Records for this exercise:
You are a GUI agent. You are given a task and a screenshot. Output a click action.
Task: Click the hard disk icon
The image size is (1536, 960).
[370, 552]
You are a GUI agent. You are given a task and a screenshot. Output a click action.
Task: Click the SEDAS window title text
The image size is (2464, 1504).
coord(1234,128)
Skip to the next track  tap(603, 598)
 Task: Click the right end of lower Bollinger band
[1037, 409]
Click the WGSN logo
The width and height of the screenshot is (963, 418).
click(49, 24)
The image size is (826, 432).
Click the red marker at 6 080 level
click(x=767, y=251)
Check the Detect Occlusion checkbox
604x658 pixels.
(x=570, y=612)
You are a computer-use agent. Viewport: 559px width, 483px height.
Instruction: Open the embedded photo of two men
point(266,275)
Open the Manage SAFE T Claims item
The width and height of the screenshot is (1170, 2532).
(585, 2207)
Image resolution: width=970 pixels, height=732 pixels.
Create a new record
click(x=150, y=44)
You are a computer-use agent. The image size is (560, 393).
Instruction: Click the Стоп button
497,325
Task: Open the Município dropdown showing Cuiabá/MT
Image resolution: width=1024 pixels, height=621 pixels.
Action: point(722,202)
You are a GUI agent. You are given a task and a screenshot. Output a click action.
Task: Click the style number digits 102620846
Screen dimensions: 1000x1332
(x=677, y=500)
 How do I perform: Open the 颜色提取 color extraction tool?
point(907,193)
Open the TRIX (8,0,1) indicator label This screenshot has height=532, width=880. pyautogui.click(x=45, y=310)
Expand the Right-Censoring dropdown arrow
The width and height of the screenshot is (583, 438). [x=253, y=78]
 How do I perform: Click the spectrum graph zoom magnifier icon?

Goal of the exercise:
Within the entries, count the lines that contain the word "icon". Give that number and no more.

Your solution:
2